7. CLIENT RESPONSIBILITIES
7.1 Content Responsibility
Client is solely responsible for all Content. Dental Revenue may review and reject Content at its discretion.
Client represents that Content does not violate laws, does not infringe third-party rights, is not defamatory, obscene, deceptive, or misleading, and does not promote illegal or unethical conduct.
7.2 Call Recording Compliance
Client acknowledges that calls to a Tracked Number include a recording notice prompt.
Client is solely responsible for complying with federal, state, and local call recording laws, including providing notice and obtaining required consent from employees or other call recipients.
Client represents that it has consulted legal counsel regarding call recording compliance and will provide revised prompt language if required by law.
8. PAYMENT TERMS
Client agrees to pay the Fees specified in the Agreement.
Client shall maintain a valid credit card on file. Monthly Fees will be billed in advance beginning upon website launch.
If payment is not received within ten (10) days of the due date, services and licenses may be suspended. If website launch is delayed due to Client action for more than ten (10) days, Dental Revenue may begin billing monthly Fees.
9. CONFIDENTIALITY
Each party agrees to maintain the confidentiality of non-public information received from the other and to use such information only for purposes of performing this Agreement.
10. TERM AND TERMINATION
The initial term is twelve (12) months (“Initial Term”).
The Agreement automatically renews for successive 12-month terms unless either party provides written notice of non-renewal at least thirty (30) days before the end of the current term.
11. REPRESENTATIONS AND WARRANTIES
Client represents that it owns or has rights to all Content and that such Content complies with all applicable laws.
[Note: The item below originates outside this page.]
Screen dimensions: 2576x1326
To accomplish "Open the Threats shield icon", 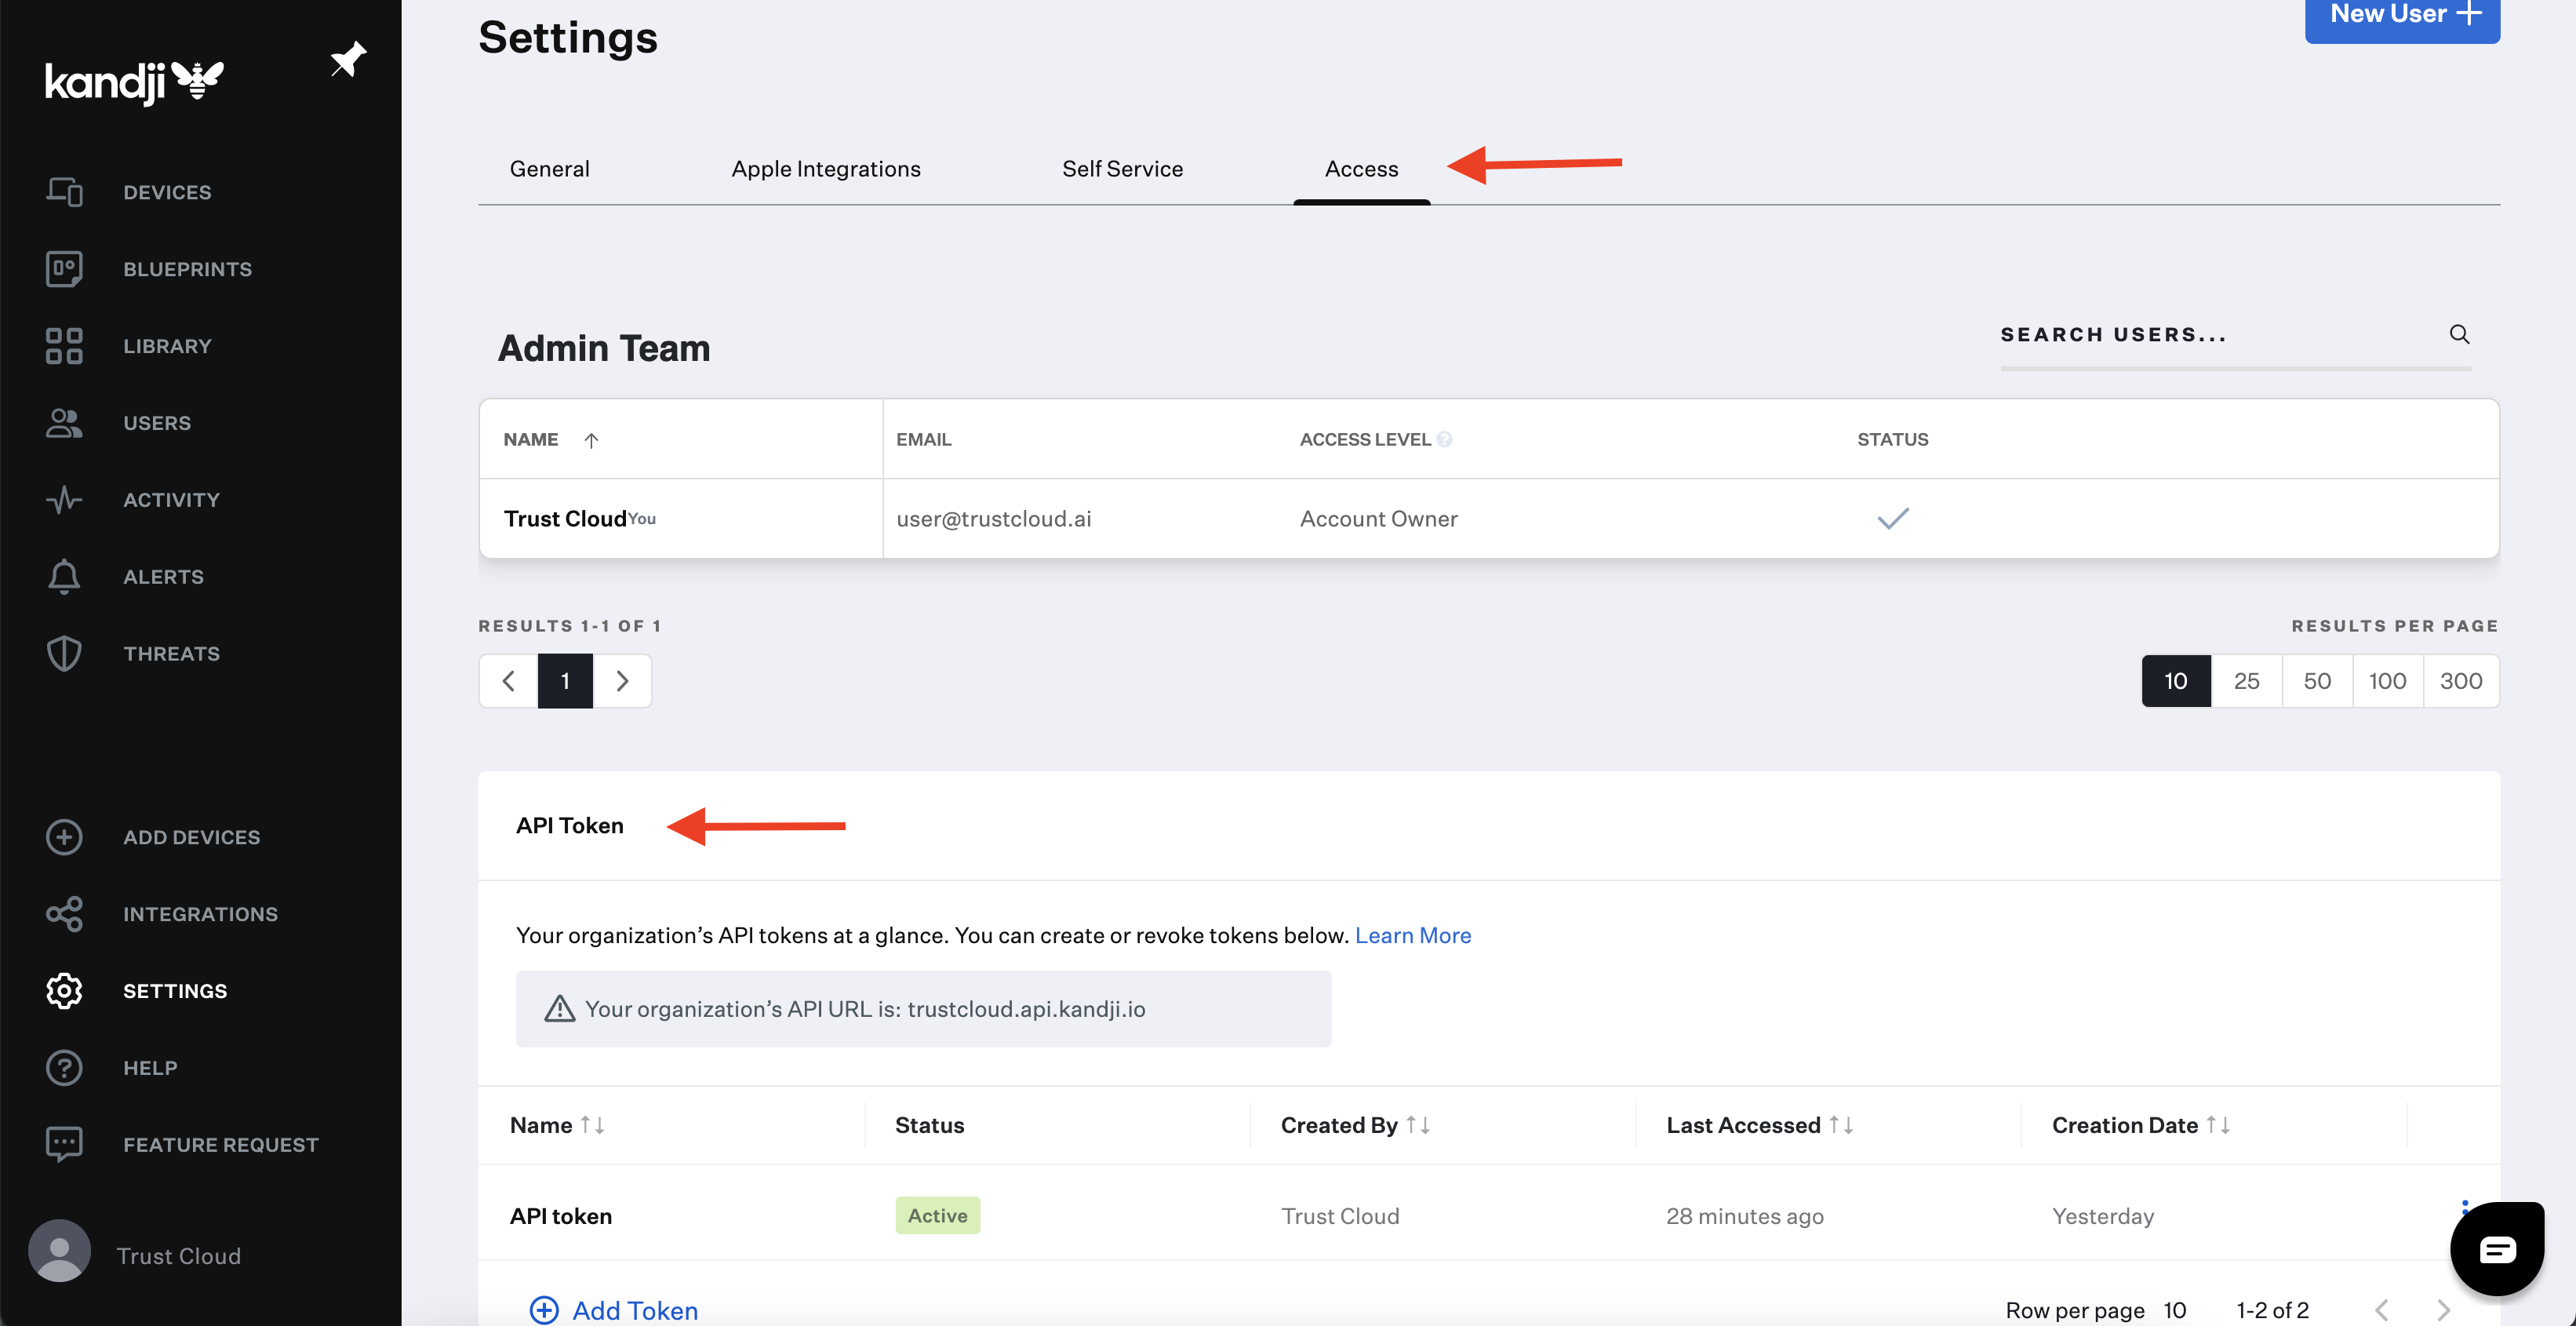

Dental Revenue warrants that services will be performed in a professional and workmanlike manner.
Except as expressly stated, services and Software are provided “AS IS” and “AS AVAILABLE,” without warranties of any kind. Dental Revenue does not guarantee specific marketing results, leads, or revenue increases.
12. INDEMNIFICATION
Client shall indemnify and hold harmless Dental Revenue and its affiliates from third-party claims arising from Client Content, breach of Client representations, or violation of call recording or privacy laws.
13. LIMITATION OF LIABILITY
Each party’s total cumulative liability under this Agreement shall not exceed the greater of: (1) the total amounts paid or payable in the twelve (12) months preceding the claim; or (2) $5,000.
Neither party shall be liable for indirect, incidental, special, consequential, or punitive damages. This limitation does not apply to breaches of confidentiality or indemnification obligations.
14. GENERAL PROVISIONS
This Agreement is governed by the laws of the State of Maryland. The parties consent to jurisdiction and venue in Maryland. If any provision is found unenforceable, the remainder shall remain in effect. Dental Revenue may assign this Agreement without consent. Client may not assign without written consent.
This Agreement, including its Exhibits, constitutes the entire agreement between the parties and supersedes all prior discussions. Any amendment must be in writing and signed by both parties.